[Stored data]
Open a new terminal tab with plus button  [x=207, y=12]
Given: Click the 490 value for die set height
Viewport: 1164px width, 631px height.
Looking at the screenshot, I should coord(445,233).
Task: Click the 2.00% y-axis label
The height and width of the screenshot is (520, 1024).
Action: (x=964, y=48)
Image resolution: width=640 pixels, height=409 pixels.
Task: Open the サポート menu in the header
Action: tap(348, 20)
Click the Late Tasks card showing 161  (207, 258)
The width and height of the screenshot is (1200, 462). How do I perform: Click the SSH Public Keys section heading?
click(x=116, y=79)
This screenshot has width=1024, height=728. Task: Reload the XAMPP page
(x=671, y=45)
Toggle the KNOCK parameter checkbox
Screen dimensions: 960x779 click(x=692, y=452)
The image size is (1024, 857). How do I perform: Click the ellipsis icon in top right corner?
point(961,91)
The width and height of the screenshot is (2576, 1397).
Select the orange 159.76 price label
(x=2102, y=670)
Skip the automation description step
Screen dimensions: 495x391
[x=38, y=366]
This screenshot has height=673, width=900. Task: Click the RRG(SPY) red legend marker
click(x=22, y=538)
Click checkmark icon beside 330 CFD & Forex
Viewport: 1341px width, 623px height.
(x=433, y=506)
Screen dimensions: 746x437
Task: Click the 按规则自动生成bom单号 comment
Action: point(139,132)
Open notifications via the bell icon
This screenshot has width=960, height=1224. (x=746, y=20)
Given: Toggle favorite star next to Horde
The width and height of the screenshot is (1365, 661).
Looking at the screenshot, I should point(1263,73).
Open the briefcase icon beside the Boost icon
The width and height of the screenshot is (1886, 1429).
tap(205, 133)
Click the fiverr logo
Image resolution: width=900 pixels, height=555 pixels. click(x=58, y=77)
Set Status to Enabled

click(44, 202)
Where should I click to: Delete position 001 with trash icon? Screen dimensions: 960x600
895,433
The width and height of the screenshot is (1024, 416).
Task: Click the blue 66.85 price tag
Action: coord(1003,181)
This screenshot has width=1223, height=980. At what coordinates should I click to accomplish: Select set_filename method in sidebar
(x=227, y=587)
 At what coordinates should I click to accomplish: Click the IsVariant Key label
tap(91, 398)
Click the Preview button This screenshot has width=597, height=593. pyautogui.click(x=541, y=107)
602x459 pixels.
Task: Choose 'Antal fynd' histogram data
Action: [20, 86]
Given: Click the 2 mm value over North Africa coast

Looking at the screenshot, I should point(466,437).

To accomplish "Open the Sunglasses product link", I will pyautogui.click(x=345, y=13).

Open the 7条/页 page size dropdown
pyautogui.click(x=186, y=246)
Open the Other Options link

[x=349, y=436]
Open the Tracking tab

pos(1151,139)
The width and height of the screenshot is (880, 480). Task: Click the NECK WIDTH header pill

Requirement: Please transcribe the records in full, keeping every word as it is.

Exercise output:
Open a new terminal tab with plus button  [x=207, y=12]
Given: Click the 490 value for die set height
Viewport: 1164px width, 631px height.
Looking at the screenshot, I should coord(445,233).
Task: Click the 2.00% y-axis label
The height and width of the screenshot is (520, 1024).
Action: (x=964, y=48)
Image resolution: width=640 pixels, height=409 pixels.
Task: Open the サポート menu in the header
Action: tap(348, 20)
Click the Late Tasks card showing 161  (207, 258)
The width and height of the screenshot is (1200, 462). How do I perform: Click the SSH Public Keys section heading?
click(x=116, y=79)
This screenshot has width=1024, height=728. Task: Reload the XAMPP page
(x=671, y=45)
Toggle the KNOCK parameter checkbox
Screen dimensions: 960x779 click(x=692, y=452)
The image size is (1024, 857). How do I perform: Click the ellipsis icon in top right corner?
point(961,91)
The width and height of the screenshot is (2576, 1397).
Select the orange 159.76 price label
(x=2102, y=670)
Skip the automation description step
Screen dimensions: 495x391
[x=38, y=366]
This screenshot has height=673, width=900. Task: Click the RRG(SPY) red legend marker
click(x=22, y=538)
Click checkmark icon beside 330 CFD & Forex
Viewport: 1341px width, 623px height.
(x=433, y=506)
Screen dimensions: 746x437
Task: Click the 按规则自动生成bom单号 comment
Action: point(139,132)
Open notifications via the bell icon
This screenshot has width=960, height=1224. (x=746, y=20)
Given: Toggle favorite star next to Horde
The width and height of the screenshot is (1365, 661).
Looking at the screenshot, I should point(1263,73).
Open the briefcase icon beside the Boost icon
The width and height of the screenshot is (1886, 1429).
tap(205, 133)
Click the fiverr logo
Image resolution: width=900 pixels, height=555 pixels. click(x=58, y=77)
Set Status to Enabled

click(44, 202)
Where should I click to: Delete position 001 with trash icon? Screen dimensions: 960x600
895,433
The width and height of the screenshot is (1024, 416).
Task: Click the blue 66.85 price tag
Action: coord(1003,181)
This screenshot has width=1223, height=980. At what coordinates should I click to accomplish: Select set_filename method in sidebar
(x=227, y=587)
 At what coordinates should I click to accomplish: Click the IsVariant Key label
tap(91, 398)
Click the Preview button This screenshot has width=597, height=593. pyautogui.click(x=541, y=107)
602x459 pixels.
Task: Choose 'Antal fynd' histogram data
Action: [20, 86]
Given: Click the 2 mm value over North Africa coast

Looking at the screenshot, I should point(466,437).

To accomplish "Open the Sunglasses product link", I will pyautogui.click(x=345, y=13).

Open the 7条/页 page size dropdown
pyautogui.click(x=186, y=246)
Open the Other Options link

[x=349, y=436]
Open the Tracking tab

pos(1151,139)
The width and height of the screenshot is (880, 480). Task: Click the NECK WIDTH header pill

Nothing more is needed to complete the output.